O Retorno à Casa Que Nunca Foi Só Minha: Entre Irmãs, Segredos e Ruínas

— Não devias ter voltado, Inês. — A voz da Leonor ecoou pelo corredor estreito do nosso velho apartamento em Benfica. O tom dela era frio, quase cortante, como se cada palavra fosse uma faca a rasgar o pouco que restava da nossa relação de irmãs.

Eu estava parada à porta do quarto que em tempos partilhámos, uma mala na mão e o coração aos pulos. O cheiro a café requentado misturava-se com o perfume doce da Leonor, e por um instante desejei estar em qualquer outro lugar. Mas não tinha para onde ir. Depois do meu divórcio com o Miguel, tudo o que me restava era aquele teto — o mesmo teto que agora parecia prestes a desabar sobre mim.

— Não tinha alternativa, Leonor. Sabes bem disso. — Tentei manter a voz firme, mas soou mais como um sussurro envergonhado.

O Rui apareceu na cozinha, camisa meio aberta, cabelo despenteado. Olhou para mim com um misto de pena e irritação. — Se calhar devíamos conversar todos juntos — sugeriu ele, mas Leonor virou-lhe as costas.

A tensão era palpável. Os dias seguintes foram um desfile de silêncios e portas batidas. Leonor evitava-me, só me dirigia a palavra para o essencial: “Traz o pão”, “Apaga a luz”, “Não te esqueças do lixo”. Eu sentia-me uma intrusa na minha própria casa.

Numa noite de chuva miudinha, ouvi-os discutir no quarto deles.

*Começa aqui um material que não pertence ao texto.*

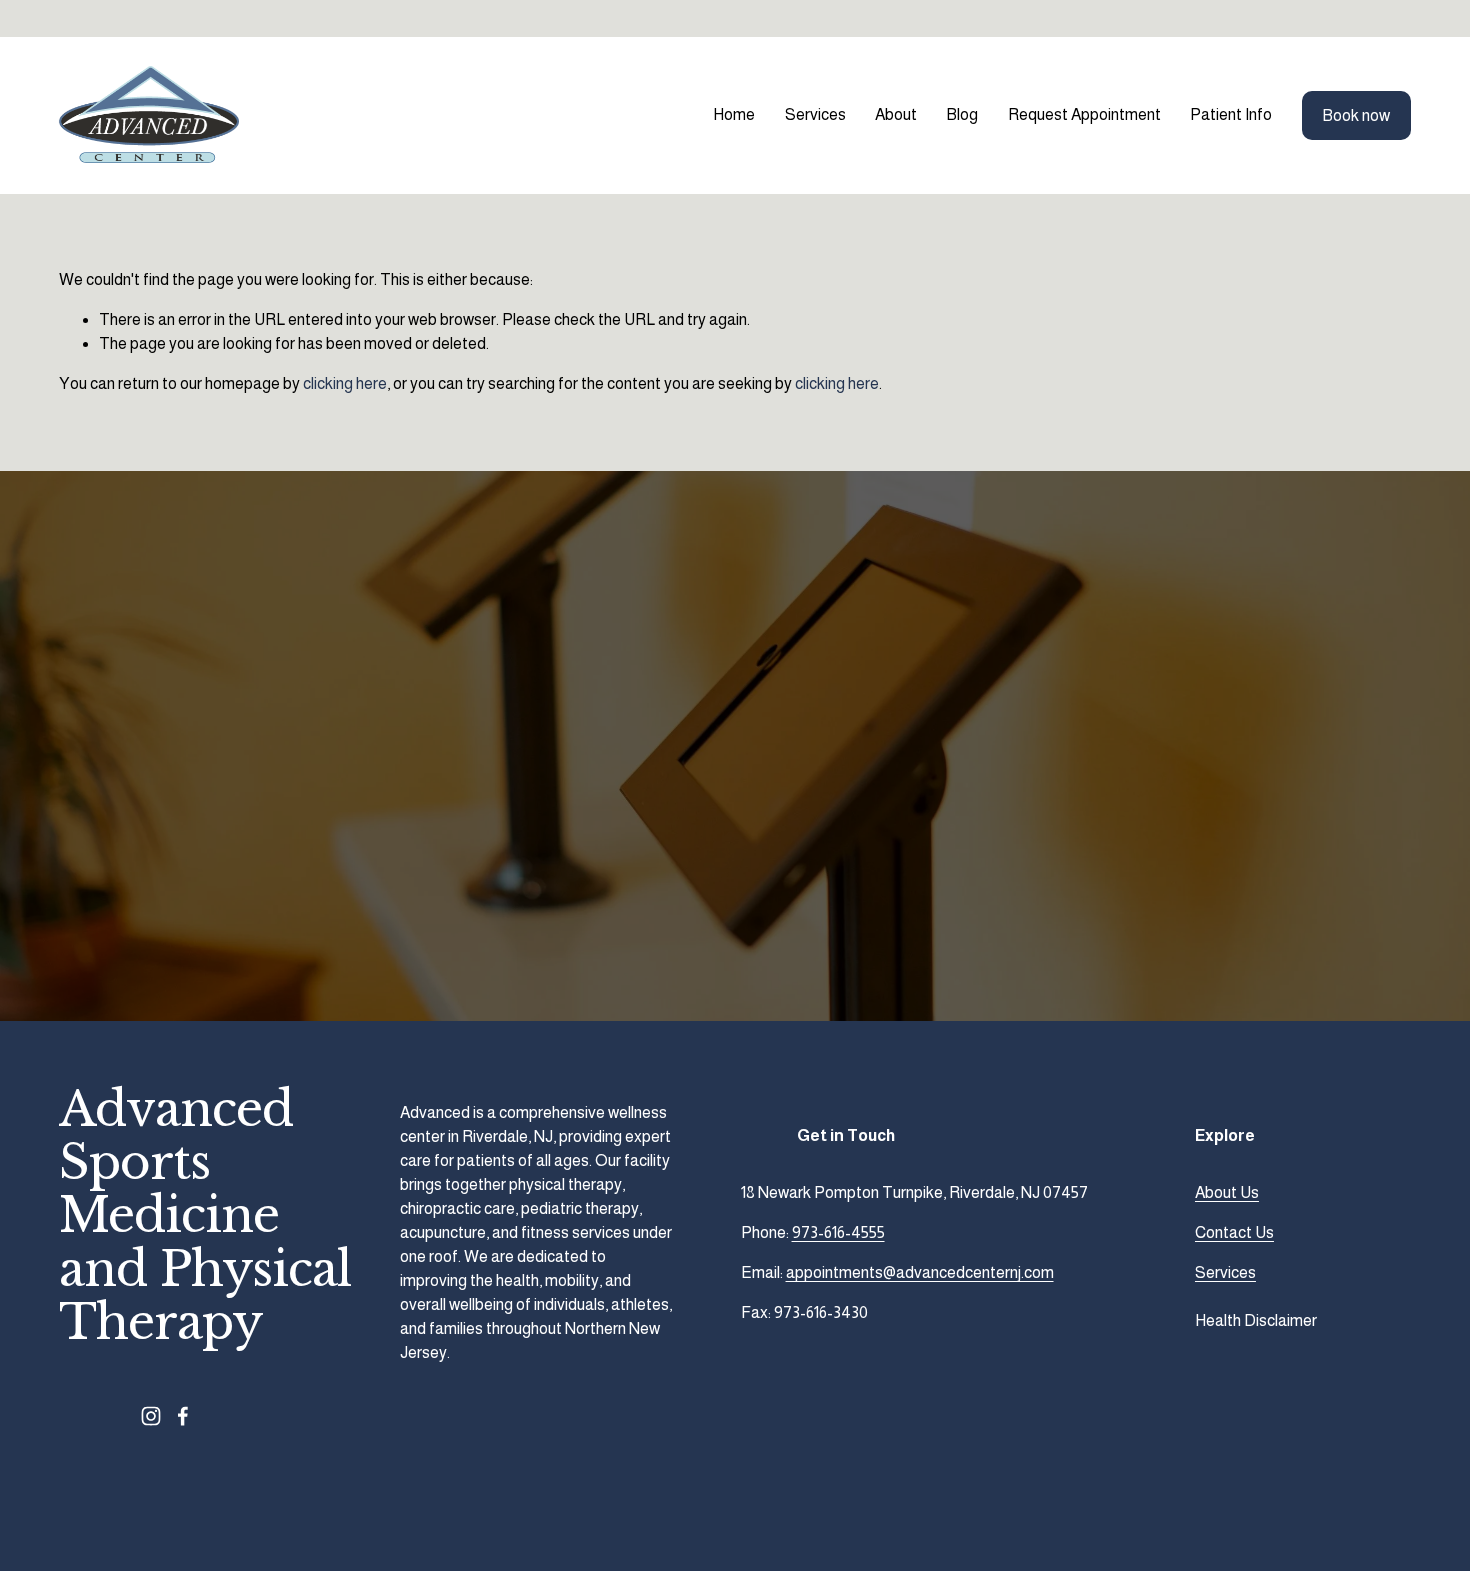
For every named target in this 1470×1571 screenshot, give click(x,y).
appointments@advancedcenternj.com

As palavras atravessavam as paredes finas: — Ela está sempre aqui! Não temos privacidade! — gritava Leonor. — É tua irmã! O que queres que faça? — respondia Rui, exasperado.

No dia seguinte, encontrei Leonor na cozinha, olhos inchados de chorar. — Achas que isto é justo? — perguntou-me, sem esperar resposta. — Sempre foste a preferida da mãe. Agora vens para aqui estragar o pouco que eu construí.

Fiquei sem saber o que dizer. Nunca me senti preferida. Sempre fui a mais frágil, a que precisava de colo. Mas para Leonor, eu era o fantasma dos sonhos dela por cumprir.

As semanas passaram e o ambiente tornou-se insuportável. Rui começou a chegar cada vez mais tarde a casa. Eu tentava ser invisível: lavava a loiça em silêncio, saía cedo para procurar trabalho, voltava tarde para evitar cruzar-me com eles.

Uma noite, ao regressar, encontrei Rui sentado na sala às escuras. — Não aguento mais isto — confessou-me, voz embargada. — Eu e a Leonor já não somos os mesmos desde que voltaste.

Senti um nó no estômago. — Não é por minha causa…

— Talvez não seja só por tua causa — interrompeu ele — mas foi o gatilho. Já estávamos mal há meses. Só que agora… agora tudo veio ao de cima.

No dia seguinte, Leonor explodiu comigo: — Vais conseguir o que queres! O Rui vai-se embora! Satisfeita?

— Não digas disparates! Eu nunca quis isto! — gritei-lhe de volta, lágrimas a escorrerem-me pela cara.

— Se nunca tivesses voltado…

Aquelas palavras ficaram a ecoar na minha cabeça durante dias. Senti-me culpada, mas também revoltada. Porque é que tudo tinha de ser sempre culpa minha?

Quando Rui finalmente fez as malas e saiu de casa, Leonor fechou-se no quarto durante três dias. Eu tentei falar com ela, tentei explicar-lhe que não era responsável pelo fim do casamento dela. Mas ela recusava-se a ouvir-me.

Uma tarde, encontrei-a sentada no chão da cozinha, rodeada de fotografias antigas: nós duas pequenas no jardim da avó, os natais em família, os verões em Sesimbra. Chorava baixinho.

— Lembras-te quando prometemos nunca nos separar? — murmurou ela.

Sentei-me ao lado dela e abracei-a. Pela primeira vez em meses senti que éramos irmãs outra vez.

Mas nada voltou a ser como antes. Leonor mudou-se pouco depois para casa dos pais. Eu fiquei sozinha naquele apartamento cheio de memórias partidas.

Hoje olho para trás e pergunto-me: será que podia ter feito diferente? Será que somos mesmo responsáveis pelas dores uns dos outros? Ou será que há feridas antigas que nunca chegam a sarar?

E vocês? Já sentiram o peso de uma culpa que talvez nem vos pertença?